Nach Betrachtung des Sequels bin ich zwiegespalten. Verglichen mit dem ersten Teil sieht der Film weitaus wertiger aus und er bemüht sich redlich, innerhalb seiner epischen Laufzeit von weit über zwei Stunden eine Geschichte zu erzählen, welche sich auf der anderen Seite viel zu schnell als vernachlässigbar einstufen lässt. Geplagt vom Tod des Vaters, versuchen die Geschwister Sienna und Jonathan diesen auf unterschiedliche Art und Weise aufzuarbeiten. Während Sienna an einem Kostüm für das anstehende Halloween-Fest arbeitet, welches ihr Vater entworfen hat, entwickelt ihr kleiner Bruder eine Faszination für Horrorclown Art und die von ihm vor einem Jahr begangenen Morde. Dies führt so weit, dass er sich an Halloween als dieser verkleiden will. Dies ruft den vermeintlich totgeglaubten Art auf den Plan, der auf irgendeine Weise mit den beiden Jugendlichen verbunden scheint. Eine Erklärung hierfür liefert uns Schöpfer Damien Leone nicht; mehr wälzt er durch den nicht komplett verarbeiteten Verlust existierenden innerfamiliären Konflikt mit Plattitüden und Banalitäten aus und bedient sich zum Finale hin eines ausgehöhlten Symbolismus, um die wenigen übernatürlichen Elemente, welche bis dahin im Plot auftauchten, zu verarbeiten.

Überhaupt ist Terrifier 2 mehr eine übergroße Bühne für den neuen Horror-Darling Art, der von seinem Darsteller David Howard Thornton eine zwischen faszinierend und bedrohlich abstoßend schwankende Aura geschenkt bekommt. In Tradition anderer langlebiger Horrorfilm-Reihen ist er der eigentliche Star des Films; die ausgewalzten Szenerien lassen ihm viel Raum und tatsächlich ist der makabre Splatstick, den der Film entwickelt, mit sehr schwarzem Humor ausgestattet, der gelegentlich beim Zuschauer punkten kann. Die Absicht Leones, der geifernden Gore-Gemeinde more of the same zu schenken, führt dazu, dass auch Art alsbald alles erzählt hat, was es im beschränkten Kosmos des Film zu erzählen gibt. Der Film tritt irgendwann auf der Selle und wird Opfer der typischen Sequel-Formel, welche die beliebtesten Elemente des Erstlings einfach nur verdoppelt. Mehr kann Leone seinem Baby nicht hinzufügen, außer der Erkenntnis, dass man als Zuschauer wie bereits beim ersten TEil geistig irgendwann übersättigt aussteigt. 
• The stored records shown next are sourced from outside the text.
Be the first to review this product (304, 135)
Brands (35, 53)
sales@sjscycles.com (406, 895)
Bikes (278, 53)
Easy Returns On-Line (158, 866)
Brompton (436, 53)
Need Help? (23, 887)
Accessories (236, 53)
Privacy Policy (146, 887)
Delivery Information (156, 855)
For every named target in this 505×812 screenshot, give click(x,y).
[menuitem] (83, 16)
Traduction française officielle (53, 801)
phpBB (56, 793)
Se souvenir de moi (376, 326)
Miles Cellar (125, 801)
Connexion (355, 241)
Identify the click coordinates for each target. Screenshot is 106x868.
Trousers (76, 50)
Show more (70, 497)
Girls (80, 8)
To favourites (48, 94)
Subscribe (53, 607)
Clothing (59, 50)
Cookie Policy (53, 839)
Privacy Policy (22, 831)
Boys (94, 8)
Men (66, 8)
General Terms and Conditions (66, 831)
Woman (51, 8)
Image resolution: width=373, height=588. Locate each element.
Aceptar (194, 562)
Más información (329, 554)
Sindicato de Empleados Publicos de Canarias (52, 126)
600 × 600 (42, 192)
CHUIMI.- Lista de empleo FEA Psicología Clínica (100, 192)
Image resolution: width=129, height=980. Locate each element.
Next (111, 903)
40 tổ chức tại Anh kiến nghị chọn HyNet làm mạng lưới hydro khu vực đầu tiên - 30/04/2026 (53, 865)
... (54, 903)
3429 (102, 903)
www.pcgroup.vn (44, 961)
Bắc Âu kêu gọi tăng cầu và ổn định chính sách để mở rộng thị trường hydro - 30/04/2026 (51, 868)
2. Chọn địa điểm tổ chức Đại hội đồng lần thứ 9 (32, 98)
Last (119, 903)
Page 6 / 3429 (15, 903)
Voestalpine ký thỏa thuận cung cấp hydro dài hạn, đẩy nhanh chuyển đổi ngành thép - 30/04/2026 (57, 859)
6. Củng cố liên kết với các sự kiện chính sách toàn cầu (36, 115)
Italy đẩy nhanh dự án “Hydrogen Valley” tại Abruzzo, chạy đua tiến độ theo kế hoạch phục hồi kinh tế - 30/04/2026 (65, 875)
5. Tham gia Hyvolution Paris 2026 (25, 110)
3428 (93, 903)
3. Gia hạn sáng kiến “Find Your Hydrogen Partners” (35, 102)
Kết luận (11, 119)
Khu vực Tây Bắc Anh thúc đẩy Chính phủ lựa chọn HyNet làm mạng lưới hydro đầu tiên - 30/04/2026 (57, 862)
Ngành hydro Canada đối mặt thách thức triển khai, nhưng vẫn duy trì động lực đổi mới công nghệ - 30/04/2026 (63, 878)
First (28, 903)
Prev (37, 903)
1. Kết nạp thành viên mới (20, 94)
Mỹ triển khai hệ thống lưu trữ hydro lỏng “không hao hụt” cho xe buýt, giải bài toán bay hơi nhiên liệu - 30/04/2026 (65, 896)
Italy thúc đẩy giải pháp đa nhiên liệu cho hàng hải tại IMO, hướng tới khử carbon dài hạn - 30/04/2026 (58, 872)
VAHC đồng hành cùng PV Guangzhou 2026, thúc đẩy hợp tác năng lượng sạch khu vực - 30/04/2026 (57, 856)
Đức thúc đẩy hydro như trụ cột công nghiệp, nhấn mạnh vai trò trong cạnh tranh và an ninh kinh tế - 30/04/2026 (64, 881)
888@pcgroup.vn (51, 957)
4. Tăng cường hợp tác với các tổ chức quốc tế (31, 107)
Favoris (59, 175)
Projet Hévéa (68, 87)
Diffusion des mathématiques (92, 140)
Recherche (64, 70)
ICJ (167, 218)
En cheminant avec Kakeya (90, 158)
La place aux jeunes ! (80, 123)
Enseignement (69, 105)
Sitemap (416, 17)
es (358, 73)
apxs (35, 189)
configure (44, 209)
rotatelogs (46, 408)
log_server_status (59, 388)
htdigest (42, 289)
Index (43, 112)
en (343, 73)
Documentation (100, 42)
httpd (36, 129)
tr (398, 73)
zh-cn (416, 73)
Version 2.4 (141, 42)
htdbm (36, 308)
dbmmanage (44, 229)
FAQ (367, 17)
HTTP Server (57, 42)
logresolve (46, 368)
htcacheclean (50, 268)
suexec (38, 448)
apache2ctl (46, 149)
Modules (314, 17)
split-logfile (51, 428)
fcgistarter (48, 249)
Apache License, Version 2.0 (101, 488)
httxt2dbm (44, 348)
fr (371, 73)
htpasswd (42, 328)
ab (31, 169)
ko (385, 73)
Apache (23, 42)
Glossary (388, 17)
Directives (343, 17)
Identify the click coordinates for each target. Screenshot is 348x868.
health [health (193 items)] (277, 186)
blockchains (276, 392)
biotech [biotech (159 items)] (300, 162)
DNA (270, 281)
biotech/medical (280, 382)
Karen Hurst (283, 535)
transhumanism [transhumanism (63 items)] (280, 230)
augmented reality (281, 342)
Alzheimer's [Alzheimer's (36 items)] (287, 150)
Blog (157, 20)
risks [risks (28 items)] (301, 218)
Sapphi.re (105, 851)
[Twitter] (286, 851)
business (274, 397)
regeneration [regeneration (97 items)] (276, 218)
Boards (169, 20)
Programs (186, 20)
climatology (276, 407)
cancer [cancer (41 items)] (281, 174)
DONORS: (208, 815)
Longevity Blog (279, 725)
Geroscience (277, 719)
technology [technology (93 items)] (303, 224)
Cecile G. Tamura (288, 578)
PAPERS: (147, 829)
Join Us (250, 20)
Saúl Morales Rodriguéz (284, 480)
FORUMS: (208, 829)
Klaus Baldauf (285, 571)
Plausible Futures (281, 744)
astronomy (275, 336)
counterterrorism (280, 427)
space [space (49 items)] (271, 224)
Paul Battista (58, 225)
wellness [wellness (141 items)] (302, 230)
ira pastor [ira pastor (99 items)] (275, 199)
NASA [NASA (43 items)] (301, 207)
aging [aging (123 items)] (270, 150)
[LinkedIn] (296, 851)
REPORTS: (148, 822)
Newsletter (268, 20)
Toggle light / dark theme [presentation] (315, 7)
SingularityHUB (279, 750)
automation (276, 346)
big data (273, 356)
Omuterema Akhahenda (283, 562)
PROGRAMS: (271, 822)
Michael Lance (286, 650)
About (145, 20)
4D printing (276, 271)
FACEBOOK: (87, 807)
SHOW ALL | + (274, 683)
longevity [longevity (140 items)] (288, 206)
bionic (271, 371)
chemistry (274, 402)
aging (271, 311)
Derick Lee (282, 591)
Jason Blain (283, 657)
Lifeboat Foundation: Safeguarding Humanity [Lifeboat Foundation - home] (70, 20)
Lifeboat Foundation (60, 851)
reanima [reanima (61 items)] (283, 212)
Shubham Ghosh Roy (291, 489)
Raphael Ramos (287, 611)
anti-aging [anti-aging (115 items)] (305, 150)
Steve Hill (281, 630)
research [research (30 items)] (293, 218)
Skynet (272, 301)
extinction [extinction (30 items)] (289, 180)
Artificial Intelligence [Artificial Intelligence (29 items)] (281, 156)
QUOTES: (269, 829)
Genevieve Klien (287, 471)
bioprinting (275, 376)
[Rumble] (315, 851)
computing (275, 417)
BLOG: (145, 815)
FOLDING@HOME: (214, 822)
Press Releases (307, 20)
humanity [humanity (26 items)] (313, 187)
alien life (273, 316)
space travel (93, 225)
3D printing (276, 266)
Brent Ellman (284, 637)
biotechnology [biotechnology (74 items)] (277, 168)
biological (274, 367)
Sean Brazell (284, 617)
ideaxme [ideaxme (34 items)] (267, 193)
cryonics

Es bleibt abzuwarten, ob sich der existierende Kult um Art im Horror-Fandom noch mehr festigen kann - ein dritter Teil wurde bereits angekündigt - oder ob er als Blase irgendwann platzt und in der Vergessenheit versickert. Terrifier 2 lässt nämlich auch erkennen, dass sein Schöpfer Damien Leone mehr cleverer Marketingmensch als ambitionierter Geschichtenerzähler ist, der das Potenzial seiner Figur erkannt hat und gewinnbringend ausschlachten möchte. Das dies überhaupt funktioniert, ist tatsächlich dessen Mimen Thornton zu danken, der einer an sich äußerst farblosen Figur das gewisse Etwas schenkt, während alles um ihn herum in der von Art zelebrierten Spirale aus mauem Standardterror und übertriebenem Gewaltexzess ertrinkt und deutlich an seiner Überlänge krankt. Einordnen lässt sich der Film irgendwo zwischen Torture Porn der beginnenden 2000er und mancher tumber (Indie-)Slasher der letzten Jahre, was für mich die Verehrung von Art etwas schleierhaft werden lässt. Die vom Film gehegten Ambitionen sind für diesen einige Nummern zu große (Clowns-)Schuhe, mit denen er sich auf die Fresse legt, zwar wieder aufrappelt und letztendlich doch mehr scheitert als überzeugt.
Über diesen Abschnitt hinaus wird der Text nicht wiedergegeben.